I saw a good anti-cheat checklist which I will now quote:

[quote]1) Open all other processes, and hook their WriteProcessMemory functions so that they can’t write to the memory in your game’s process. Done right this one step will block 90% of all cheats and cheat engines.

  1. Do the same thing, hooking the various mouse and keyboard emulation functions. This will prevent a lot of aimbots and other types of automation bots.

  2. Hook into the VirtualProtectEx/VirtualAllocEx/etc functions in your game’s own process and monitor which modules are changing protection levels or allocating new memory chunks. You have to be crafty with this in order to prevent it from being too CPU intensive when your game does a lot of allocations, but it can be done.

  3. Hook into the LoadLibrary functions and monitor any DLLs that are being loaded dynamically, to prevent DLL injection.

  4. Use some lightweight polymorphic encoding on your game connections.

  5. Use some anti-debugging techniques to prevent debuggers from attaching to your processes. Google anti-debugging and you should be able to find lots of stuff.

  6. Use a custom proprietary PE packer to prevent useful disassembly of your game.

  7. Hook into your OpenGL or Direct3D functions and methods that deal with transparency and alpha blending.

  8. If using shaders, checksum your shaders and the shader constant values.

  9. Use additional occlusion culling techniques on player characters to prevent them from being rendered at all when the line of sight to them is blocked by other geometry. It may or may not help with your performance also, but it will prevent many wallhacks.
    [/quote]
    Source: http://stackoverflow.com/questions/960499/how-to-prevent-cheating-in-our-multiplayer-games

This is a good list IF you are skilled enough to implement it by yourself, which I am not. Also, this list is more for languages like C and not Java. Maybe one can use a Java Native Interface to implement the anti-cheat part of the game, however I’m again not good enough of a programmer to be able to do that.

Java Native Interface is from what I understand making a EXE in for example C and then have C call Java mehods. More information about it can be found here for those interested: http://en.wikipedia.org/wiki/Java_Native_Interface (A side track of this thread I suppose, but maybe one of you can use it to prevent cheating in Java games?)

So, anybody with experience willing to share their knowledge? I bet this is something a lot of people on this section of the forum would like to know better. I know some may think they should post “you can’t prevent all cheating” and think they’re being smart, but if we could at least make it impossible to use the most common cheat engines we would get rid of a lot script kiddies (I’d guess 99.9% of all cheaters are just using a general-purpose tool someone else made).

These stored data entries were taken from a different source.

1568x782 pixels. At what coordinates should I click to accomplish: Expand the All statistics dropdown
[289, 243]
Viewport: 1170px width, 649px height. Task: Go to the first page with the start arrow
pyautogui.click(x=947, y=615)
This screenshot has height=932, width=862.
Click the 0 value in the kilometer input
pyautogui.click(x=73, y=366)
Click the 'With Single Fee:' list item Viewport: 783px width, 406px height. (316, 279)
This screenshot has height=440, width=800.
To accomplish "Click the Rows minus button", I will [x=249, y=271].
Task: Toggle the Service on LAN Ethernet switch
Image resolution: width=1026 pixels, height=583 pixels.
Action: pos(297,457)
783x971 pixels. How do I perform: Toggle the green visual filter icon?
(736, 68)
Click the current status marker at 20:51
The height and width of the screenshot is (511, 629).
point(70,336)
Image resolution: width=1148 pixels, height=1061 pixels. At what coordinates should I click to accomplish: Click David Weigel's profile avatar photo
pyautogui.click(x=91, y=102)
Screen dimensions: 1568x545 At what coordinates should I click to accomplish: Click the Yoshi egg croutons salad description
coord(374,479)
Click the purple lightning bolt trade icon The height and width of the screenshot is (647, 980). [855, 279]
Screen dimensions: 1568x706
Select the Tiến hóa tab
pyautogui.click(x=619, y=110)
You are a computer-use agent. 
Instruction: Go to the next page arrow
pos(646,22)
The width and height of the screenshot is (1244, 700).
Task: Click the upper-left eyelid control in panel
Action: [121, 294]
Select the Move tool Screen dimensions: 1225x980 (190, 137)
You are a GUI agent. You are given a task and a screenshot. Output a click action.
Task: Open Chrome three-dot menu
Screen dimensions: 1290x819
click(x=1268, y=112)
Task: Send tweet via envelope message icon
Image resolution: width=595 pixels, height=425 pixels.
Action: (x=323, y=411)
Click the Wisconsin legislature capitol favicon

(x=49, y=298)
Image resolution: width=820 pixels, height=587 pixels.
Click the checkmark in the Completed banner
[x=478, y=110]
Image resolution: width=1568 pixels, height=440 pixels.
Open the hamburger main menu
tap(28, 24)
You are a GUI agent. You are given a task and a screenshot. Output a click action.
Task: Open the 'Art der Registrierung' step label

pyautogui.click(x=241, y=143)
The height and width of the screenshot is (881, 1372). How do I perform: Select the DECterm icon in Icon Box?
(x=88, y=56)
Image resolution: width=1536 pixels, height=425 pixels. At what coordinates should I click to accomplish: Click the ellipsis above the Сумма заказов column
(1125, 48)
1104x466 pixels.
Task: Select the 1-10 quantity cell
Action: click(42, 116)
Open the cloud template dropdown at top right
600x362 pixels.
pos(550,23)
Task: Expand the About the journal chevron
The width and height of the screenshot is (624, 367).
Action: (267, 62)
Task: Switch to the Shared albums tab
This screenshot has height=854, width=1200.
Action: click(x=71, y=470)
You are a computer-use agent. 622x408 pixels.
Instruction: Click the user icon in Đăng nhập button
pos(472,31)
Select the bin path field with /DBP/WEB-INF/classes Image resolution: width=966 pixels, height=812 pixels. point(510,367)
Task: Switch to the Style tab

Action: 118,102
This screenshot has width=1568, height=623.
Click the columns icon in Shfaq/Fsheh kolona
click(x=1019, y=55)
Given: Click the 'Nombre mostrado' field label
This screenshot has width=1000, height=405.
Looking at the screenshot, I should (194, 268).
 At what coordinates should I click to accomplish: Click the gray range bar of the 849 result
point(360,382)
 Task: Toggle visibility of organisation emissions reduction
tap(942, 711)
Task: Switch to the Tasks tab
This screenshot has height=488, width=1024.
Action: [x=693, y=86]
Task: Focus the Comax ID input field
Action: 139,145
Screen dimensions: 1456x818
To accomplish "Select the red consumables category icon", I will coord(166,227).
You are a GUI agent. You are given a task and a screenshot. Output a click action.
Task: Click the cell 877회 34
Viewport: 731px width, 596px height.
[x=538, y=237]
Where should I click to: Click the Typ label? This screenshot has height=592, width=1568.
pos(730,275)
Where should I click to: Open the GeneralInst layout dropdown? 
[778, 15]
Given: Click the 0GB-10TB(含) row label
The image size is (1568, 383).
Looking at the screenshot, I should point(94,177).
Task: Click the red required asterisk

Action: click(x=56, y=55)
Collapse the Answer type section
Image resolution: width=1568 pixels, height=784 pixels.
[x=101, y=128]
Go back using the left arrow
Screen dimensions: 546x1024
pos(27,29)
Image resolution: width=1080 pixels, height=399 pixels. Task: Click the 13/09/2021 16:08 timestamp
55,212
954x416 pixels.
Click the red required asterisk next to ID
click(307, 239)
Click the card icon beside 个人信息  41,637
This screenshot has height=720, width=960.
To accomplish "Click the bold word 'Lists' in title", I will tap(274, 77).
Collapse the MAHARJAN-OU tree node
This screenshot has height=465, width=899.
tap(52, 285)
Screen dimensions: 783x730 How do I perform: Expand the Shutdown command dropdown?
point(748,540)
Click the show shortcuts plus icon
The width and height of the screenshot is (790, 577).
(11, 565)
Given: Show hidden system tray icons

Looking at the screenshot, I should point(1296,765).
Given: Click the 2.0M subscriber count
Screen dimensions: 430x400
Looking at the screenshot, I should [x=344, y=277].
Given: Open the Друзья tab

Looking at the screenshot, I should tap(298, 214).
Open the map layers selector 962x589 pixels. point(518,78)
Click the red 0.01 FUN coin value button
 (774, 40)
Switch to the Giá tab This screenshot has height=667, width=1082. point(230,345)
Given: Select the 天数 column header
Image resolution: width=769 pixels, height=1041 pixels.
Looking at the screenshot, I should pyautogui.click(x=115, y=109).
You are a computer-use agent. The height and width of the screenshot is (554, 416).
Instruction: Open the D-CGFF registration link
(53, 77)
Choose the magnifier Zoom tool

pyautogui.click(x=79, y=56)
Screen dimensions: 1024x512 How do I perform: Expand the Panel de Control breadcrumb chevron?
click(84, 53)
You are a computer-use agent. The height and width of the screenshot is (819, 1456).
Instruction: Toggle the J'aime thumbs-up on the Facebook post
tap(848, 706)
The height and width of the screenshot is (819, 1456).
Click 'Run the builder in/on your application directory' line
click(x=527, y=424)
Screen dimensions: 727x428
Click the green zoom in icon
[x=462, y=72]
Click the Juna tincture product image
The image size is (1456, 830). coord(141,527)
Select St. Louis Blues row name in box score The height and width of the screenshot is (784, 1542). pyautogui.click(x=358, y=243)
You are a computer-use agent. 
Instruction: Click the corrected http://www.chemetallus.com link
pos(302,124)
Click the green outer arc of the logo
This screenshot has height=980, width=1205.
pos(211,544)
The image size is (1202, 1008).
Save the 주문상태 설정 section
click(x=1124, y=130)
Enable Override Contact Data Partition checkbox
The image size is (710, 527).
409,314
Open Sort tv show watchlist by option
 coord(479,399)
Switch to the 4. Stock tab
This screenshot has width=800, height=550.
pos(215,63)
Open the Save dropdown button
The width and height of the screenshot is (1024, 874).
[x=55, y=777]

For good measure I will make what I wrote above into a question:

How do I prevent cheating in multiplayer Java games?

[quote=“M2009,post:1,topic:33704”]

[quote=“M2009,post:1,topic:33704”]
There you go.

Making a game with players is hard enough. Don’t waste time on cheaters, until it happens! It’s just a big time waster, like, you’re wasting time, which you could spend on creating a game, and not waste on cheaters, don’t waste your precious time on cheaters, it’s such a waste - I think I made my point.

and cheaters have more time to figure out things anyway.

If you want to ‘secure’ some global variables, which are very easy to lookup (and thus manipulate), build some SecureInteger class, and fiddle with the bits, a bit. This is what was done in Age of Empires 2.

You think you’re so smart…

Seriously though, I want to know if there is some way to prevent cheating in games built in Java. Obviously you’re not an expert but there may be people that actually knows about this stuff, since it is very important.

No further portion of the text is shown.